• [Short task]:
Copy the entries below word for word, line by line.

• [Data for this exercise]:
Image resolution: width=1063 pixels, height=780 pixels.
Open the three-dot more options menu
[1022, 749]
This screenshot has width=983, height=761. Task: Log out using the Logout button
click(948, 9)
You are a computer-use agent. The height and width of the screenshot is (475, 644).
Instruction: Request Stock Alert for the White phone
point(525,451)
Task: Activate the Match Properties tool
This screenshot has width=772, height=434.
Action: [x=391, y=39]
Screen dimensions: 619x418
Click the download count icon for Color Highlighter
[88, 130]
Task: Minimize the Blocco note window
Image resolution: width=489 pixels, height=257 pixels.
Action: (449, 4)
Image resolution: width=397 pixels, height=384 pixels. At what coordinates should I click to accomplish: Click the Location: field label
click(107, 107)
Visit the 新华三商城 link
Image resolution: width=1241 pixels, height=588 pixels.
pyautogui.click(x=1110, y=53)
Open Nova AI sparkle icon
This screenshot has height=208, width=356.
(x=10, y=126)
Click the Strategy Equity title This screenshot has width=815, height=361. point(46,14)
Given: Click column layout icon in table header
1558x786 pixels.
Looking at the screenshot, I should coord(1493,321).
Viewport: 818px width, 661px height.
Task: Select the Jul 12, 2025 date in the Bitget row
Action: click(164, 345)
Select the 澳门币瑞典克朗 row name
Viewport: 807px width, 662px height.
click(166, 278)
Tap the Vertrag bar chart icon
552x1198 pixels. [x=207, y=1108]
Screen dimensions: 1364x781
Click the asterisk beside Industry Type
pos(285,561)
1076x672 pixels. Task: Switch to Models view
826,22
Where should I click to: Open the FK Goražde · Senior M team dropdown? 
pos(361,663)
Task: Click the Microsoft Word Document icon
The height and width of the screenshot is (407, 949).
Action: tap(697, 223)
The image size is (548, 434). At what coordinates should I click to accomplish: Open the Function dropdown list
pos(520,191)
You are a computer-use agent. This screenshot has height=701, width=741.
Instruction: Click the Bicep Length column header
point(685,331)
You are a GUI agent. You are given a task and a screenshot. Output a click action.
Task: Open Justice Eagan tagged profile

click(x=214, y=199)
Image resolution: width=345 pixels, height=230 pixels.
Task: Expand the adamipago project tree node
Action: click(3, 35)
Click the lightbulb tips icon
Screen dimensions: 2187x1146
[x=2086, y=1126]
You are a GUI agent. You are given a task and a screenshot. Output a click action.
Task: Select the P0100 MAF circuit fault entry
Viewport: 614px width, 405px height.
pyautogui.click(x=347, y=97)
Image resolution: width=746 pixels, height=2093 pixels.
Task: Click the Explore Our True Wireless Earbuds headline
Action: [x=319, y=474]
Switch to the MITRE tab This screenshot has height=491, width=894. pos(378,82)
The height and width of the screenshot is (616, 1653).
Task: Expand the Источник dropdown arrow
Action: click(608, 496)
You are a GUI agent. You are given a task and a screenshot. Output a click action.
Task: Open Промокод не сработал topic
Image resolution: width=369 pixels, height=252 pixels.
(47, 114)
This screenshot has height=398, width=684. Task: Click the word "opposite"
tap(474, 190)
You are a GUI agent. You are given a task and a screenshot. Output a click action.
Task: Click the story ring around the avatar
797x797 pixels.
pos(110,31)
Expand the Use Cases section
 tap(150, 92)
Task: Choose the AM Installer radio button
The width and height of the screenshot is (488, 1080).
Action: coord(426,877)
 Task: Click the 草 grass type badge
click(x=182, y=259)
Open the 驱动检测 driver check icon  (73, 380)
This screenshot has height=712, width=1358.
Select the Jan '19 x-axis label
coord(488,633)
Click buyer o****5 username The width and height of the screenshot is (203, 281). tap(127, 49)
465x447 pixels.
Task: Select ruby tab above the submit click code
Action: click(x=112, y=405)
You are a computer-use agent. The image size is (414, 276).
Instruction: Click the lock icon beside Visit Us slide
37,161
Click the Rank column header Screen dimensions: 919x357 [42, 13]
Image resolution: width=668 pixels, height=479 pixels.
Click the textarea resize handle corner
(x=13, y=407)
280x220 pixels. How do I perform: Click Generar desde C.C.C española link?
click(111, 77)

• [Final result]:
Image resolution: width=1063 pixels, height=780 pixels.
Open the three-dot more options menu
[1022, 749]
This screenshot has width=983, height=761. Task: Log out using the Logout button
click(948, 9)
You are a computer-use agent. The height and width of the screenshot is (475, 644).
Instruction: Request Stock Alert for the White phone
point(525,451)
Task: Activate the Match Properties tool
This screenshot has width=772, height=434.
Action: [x=391, y=39]
Screen dimensions: 619x418
Click the download count icon for Color Highlighter
[88, 130]
Task: Minimize the Blocco note window
Image resolution: width=489 pixels, height=257 pixels.
Action: (449, 4)
Image resolution: width=397 pixels, height=384 pixels. At what coordinates should I click to accomplish: Click the Location: field label
click(107, 107)
Visit the 新华三商城 link
Image resolution: width=1241 pixels, height=588 pixels.
pyautogui.click(x=1110, y=53)
Open Nova AI sparkle icon
This screenshot has height=208, width=356.
(x=10, y=126)
Click the Strategy Equity title This screenshot has width=815, height=361. point(46,14)
Given: Click column layout icon in table header
1558x786 pixels.
Looking at the screenshot, I should coord(1493,321).
Viewport: 818px width, 661px height.
Task: Select the Jul 12, 2025 date in the Bitget row
Action: click(164, 345)
Select the 澳门币瑞典克朗 row name
Viewport: 807px width, 662px height.
click(166, 278)
Tap the Vertrag bar chart icon
552x1198 pixels. [x=207, y=1108]
Screen dimensions: 1364x781
Click the asterisk beside Industry Type
pos(285,561)
1076x672 pixels. Task: Switch to Models view
826,22
Where should I click to: Open the FK Goražde · Senior M team dropdown? 
pos(361,663)
Task: Click the Microsoft Word Document icon
The height and width of the screenshot is (407, 949).
Action: tap(697, 223)
The image size is (548, 434). At what coordinates should I click to accomplish: Open the Function dropdown list
pos(520,191)
You are a computer-use agent. This screenshot has height=701, width=741.
Instruction: Click the Bicep Length column header
point(685,331)
You are a GUI agent. You are given a task and a screenshot. Output a click action.
Task: Open Justice Eagan tagged profile

click(x=214, y=199)
Image resolution: width=345 pixels, height=230 pixels.
Task: Expand the adamipago project tree node
Action: click(3, 35)
Click the lightbulb tips icon
Screen dimensions: 2187x1146
[x=2086, y=1126]
You are a GUI agent. You are given a task and a screenshot. Output a click action.
Task: Select the P0100 MAF circuit fault entry
Viewport: 614px width, 405px height.
pyautogui.click(x=347, y=97)
Image resolution: width=746 pixels, height=2093 pixels.
Task: Click the Explore Our True Wireless Earbuds headline
Action: [x=319, y=474]
Switch to the MITRE tab This screenshot has height=491, width=894. pos(378,82)
The height and width of the screenshot is (616, 1653).
Task: Expand the Источник dropdown arrow
Action: click(608, 496)
You are a GUI agent. You are given a task and a screenshot. Output a click action.
Task: Open Промокод не сработал topic
Image resolution: width=369 pixels, height=252 pixels.
(47, 114)
This screenshot has height=398, width=684. Task: Click the word "opposite"
tap(474, 190)
You are a GUI agent. You are given a task and a screenshot. Output a click action.
Task: Click the story ring around the avatar
797x797 pixels.
pos(110,31)
Expand the Use Cases section
 tap(150, 92)
Task: Choose the AM Installer radio button
The width and height of the screenshot is (488, 1080).
Action: coord(426,877)
 Task: Click the 草 grass type badge
click(x=182, y=259)
Open the 驱动检测 driver check icon  (73, 380)
This screenshot has height=712, width=1358.
Select the Jan '19 x-axis label
coord(488,633)
Click buyer o****5 username The width and height of the screenshot is (203, 281). tap(127, 49)
465x447 pixels.
Task: Select ruby tab above the submit click code
Action: click(x=112, y=405)
You are a computer-use agent. The image size is (414, 276).
Instruction: Click the lock icon beside Visit Us slide
37,161
Click the Rank column header Screen dimensions: 919x357 [42, 13]
Image resolution: width=668 pixels, height=479 pixels.
Click the textarea resize handle corner
(x=13, y=407)
280x220 pixels. How do I perform: Click Generar desde C.C.C española link?
click(111, 77)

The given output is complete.